▶ _INPUT MATERIAL_
■ ■ ■

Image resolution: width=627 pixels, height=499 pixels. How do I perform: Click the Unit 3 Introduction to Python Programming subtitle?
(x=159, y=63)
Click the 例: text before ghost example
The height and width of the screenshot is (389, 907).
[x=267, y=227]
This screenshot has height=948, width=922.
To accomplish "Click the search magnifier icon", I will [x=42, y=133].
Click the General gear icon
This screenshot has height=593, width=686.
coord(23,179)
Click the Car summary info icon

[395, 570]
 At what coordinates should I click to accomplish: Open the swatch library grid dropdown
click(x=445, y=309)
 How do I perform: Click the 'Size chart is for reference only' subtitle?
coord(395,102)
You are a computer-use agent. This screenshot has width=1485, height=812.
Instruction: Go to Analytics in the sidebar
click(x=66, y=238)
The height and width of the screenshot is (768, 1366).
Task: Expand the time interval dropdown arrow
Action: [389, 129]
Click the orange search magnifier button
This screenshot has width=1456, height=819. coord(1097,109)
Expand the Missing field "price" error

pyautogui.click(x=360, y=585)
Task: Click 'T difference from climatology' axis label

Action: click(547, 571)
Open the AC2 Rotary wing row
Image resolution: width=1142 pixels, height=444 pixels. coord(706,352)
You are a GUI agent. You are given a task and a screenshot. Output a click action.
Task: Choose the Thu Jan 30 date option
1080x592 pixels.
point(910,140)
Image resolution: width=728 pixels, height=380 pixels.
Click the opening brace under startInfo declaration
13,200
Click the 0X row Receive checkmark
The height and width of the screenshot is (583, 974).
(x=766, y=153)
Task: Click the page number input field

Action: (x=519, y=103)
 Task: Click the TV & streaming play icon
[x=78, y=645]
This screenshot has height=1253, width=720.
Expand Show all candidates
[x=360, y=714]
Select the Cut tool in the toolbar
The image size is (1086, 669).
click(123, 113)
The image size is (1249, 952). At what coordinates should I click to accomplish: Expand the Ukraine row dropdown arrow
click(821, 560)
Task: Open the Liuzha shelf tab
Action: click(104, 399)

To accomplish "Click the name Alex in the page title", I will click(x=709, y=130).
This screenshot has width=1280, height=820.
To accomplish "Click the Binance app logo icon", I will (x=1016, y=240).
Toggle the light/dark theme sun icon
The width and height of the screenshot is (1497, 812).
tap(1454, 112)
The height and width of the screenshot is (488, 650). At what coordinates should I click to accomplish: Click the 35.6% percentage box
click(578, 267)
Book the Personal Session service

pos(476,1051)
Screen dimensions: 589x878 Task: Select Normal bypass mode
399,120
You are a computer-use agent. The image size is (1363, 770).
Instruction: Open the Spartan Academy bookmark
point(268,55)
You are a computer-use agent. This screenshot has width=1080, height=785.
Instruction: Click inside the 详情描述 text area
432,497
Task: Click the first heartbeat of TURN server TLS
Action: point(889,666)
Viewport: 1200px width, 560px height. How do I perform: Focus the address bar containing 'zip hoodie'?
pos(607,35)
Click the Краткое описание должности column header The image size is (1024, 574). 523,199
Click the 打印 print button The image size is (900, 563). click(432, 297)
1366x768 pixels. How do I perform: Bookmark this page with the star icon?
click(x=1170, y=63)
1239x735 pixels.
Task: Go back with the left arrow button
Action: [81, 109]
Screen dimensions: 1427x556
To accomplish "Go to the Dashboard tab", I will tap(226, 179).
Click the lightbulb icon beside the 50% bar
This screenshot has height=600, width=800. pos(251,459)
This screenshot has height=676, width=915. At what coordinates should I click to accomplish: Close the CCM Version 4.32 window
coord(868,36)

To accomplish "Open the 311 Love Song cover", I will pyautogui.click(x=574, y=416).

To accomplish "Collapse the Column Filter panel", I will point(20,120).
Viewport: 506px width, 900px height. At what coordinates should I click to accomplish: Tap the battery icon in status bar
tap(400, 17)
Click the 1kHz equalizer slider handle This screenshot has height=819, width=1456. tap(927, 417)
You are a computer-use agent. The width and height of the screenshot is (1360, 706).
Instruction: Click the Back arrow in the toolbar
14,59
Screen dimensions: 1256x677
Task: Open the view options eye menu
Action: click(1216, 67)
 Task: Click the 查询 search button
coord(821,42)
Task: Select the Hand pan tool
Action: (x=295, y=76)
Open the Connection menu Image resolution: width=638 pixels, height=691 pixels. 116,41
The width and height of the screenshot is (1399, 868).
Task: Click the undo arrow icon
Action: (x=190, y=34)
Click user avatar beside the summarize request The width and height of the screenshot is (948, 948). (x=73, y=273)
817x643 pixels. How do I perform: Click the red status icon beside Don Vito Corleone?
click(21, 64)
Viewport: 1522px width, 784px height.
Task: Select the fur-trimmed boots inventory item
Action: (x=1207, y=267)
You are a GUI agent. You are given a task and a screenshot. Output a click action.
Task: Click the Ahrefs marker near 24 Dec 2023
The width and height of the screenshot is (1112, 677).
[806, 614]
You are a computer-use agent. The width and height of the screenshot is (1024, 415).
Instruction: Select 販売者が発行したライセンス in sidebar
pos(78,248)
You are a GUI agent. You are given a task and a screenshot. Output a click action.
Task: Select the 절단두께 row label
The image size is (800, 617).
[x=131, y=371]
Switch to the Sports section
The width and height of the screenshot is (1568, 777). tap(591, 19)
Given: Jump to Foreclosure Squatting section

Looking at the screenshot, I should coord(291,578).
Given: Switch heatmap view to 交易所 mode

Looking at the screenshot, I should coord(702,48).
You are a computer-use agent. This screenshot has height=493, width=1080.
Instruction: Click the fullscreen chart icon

■ ■ ■

▶ _WORK TO COMPLETE_
Copy the lines above, please. Keep them exact.

▶ _RESPONSE AREA_
Image resolution: width=627 pixels, height=499 pixels. How do I perform: Click the Unit 3 Introduction to Python Programming subtitle?
(x=159, y=63)
Click the 例: text before ghost example
The height and width of the screenshot is (389, 907).
[x=267, y=227]
This screenshot has height=948, width=922.
To accomplish "Click the search magnifier icon", I will [x=42, y=133].
Click the General gear icon
This screenshot has height=593, width=686.
coord(23,179)
Click the Car summary info icon

[395, 570]
 At what coordinates should I click to accomplish: Open the swatch library grid dropdown
click(x=445, y=309)
 How do I perform: Click the 'Size chart is for reference only' subtitle?
coord(395,102)
You are a computer-use agent. This screenshot has width=1485, height=812.
Instruction: Go to Analytics in the sidebar
click(x=66, y=238)
The height and width of the screenshot is (768, 1366).
Task: Expand the time interval dropdown arrow
Action: [389, 129]
Click the orange search magnifier button
This screenshot has width=1456, height=819. coord(1097,109)
Expand the Missing field "price" error

pyautogui.click(x=360, y=585)
Task: Click 'T difference from climatology' axis label

Action: click(547, 571)
Open the AC2 Rotary wing row
Image resolution: width=1142 pixels, height=444 pixels. coord(706,352)
You are a GUI agent. You are given a task and a screenshot. Output a click action.
Task: Choose the Thu Jan 30 date option
1080x592 pixels.
point(910,140)
Image resolution: width=728 pixels, height=380 pixels.
Click the opening brace under startInfo declaration
13,200
Click the 0X row Receive checkmark
The height and width of the screenshot is (583, 974).
(x=766, y=153)
Task: Click the page number input field

Action: (x=519, y=103)
 Task: Click the TV & streaming play icon
[x=78, y=645]
This screenshot has height=1253, width=720.
Expand Show all candidates
[x=360, y=714]
Select the Cut tool in the toolbar
The image size is (1086, 669).
click(123, 113)
The image size is (1249, 952). At what coordinates should I click to accomplish: Expand the Ukraine row dropdown arrow
click(821, 560)
Task: Open the Liuzha shelf tab
Action: click(104, 399)

To accomplish "Click the name Alex in the page title", I will click(x=709, y=130).
This screenshot has width=1280, height=820.
To accomplish "Click the Binance app logo icon", I will (x=1016, y=240).
Toggle the light/dark theme sun icon
The width and height of the screenshot is (1497, 812).
tap(1454, 112)
The height and width of the screenshot is (488, 650). At what coordinates should I click to accomplish: Click the 35.6% percentage box
click(578, 267)
Book the Personal Session service

pos(476,1051)
Screen dimensions: 589x878 Task: Select Normal bypass mode
399,120
You are a computer-use agent. The image size is (1363, 770).
Instruction: Open the Spartan Academy bookmark
point(268,55)
You are a computer-use agent. This screenshot has width=1080, height=785.
Instruction: Click inside the 详情描述 text area
432,497
Task: Click the first heartbeat of TURN server TLS
Action: point(889,666)
Viewport: 1200px width, 560px height. How do I perform: Focus the address bar containing 'zip hoodie'?
pos(607,35)
Click the Краткое описание должности column header The image size is (1024, 574). 523,199
Click the 打印 print button The image size is (900, 563). click(432, 297)
1366x768 pixels. How do I perform: Bookmark this page with the star icon?
click(x=1170, y=63)
1239x735 pixels.
Task: Go back with the left arrow button
Action: [81, 109]
Screen dimensions: 1427x556
To accomplish "Go to the Dashboard tab", I will tap(226, 179).
Click the lightbulb icon beside the 50% bar
This screenshot has height=600, width=800. pos(251,459)
This screenshot has height=676, width=915. At what coordinates should I click to accomplish: Close the CCM Version 4.32 window
coord(868,36)

To accomplish "Open the 311 Love Song cover", I will pyautogui.click(x=574, y=416).

To accomplish "Collapse the Column Filter panel", I will point(20,120).
Viewport: 506px width, 900px height. At what coordinates should I click to accomplish: Tap the battery icon in status bar
tap(400, 17)
Click the 1kHz equalizer slider handle This screenshot has height=819, width=1456. tap(927, 417)
You are a computer-use agent. The width and height of the screenshot is (1360, 706).
Instruction: Click the Back arrow in the toolbar
14,59
Screen dimensions: 1256x677
Task: Open the view options eye menu
Action: click(1216, 67)
 Task: Click the 查询 search button
coord(821,42)
Task: Select the Hand pan tool
Action: (x=295, y=76)
Open the Connection menu Image resolution: width=638 pixels, height=691 pixels. 116,41
The width and height of the screenshot is (1399, 868).
Task: Click the undo arrow icon
Action: (x=190, y=34)
Click user avatar beside the summarize request The width and height of the screenshot is (948, 948). (x=73, y=273)
817x643 pixels. How do I perform: Click the red status icon beside Don Vito Corleone?
click(21, 64)
Viewport: 1522px width, 784px height.
Task: Select the fur-trimmed boots inventory item
Action: (x=1207, y=267)
You are a GUI agent. You are given a task and a screenshot. Output a click action.
Task: Click the Ahrefs marker near 24 Dec 2023
The width and height of the screenshot is (1112, 677).
[806, 614]
You are a computer-use agent. The width and height of the screenshot is (1024, 415).
Instruction: Select 販売者が発行したライセンス in sidebar
pos(78,248)
You are a GUI agent. You are given a task and a screenshot. Output a click action.
Task: Select the 절단두께 row label
The image size is (800, 617).
[x=131, y=371]
Switch to the Sports section
The width and height of the screenshot is (1568, 777). tap(591, 19)
Given: Jump to Foreclosure Squatting section

Looking at the screenshot, I should coord(291,578).
Given: Switch heatmap view to 交易所 mode

Looking at the screenshot, I should coord(702,48).
You are a computer-use agent. This screenshot has height=493, width=1080.
Instruction: Click the fullscreen chart icon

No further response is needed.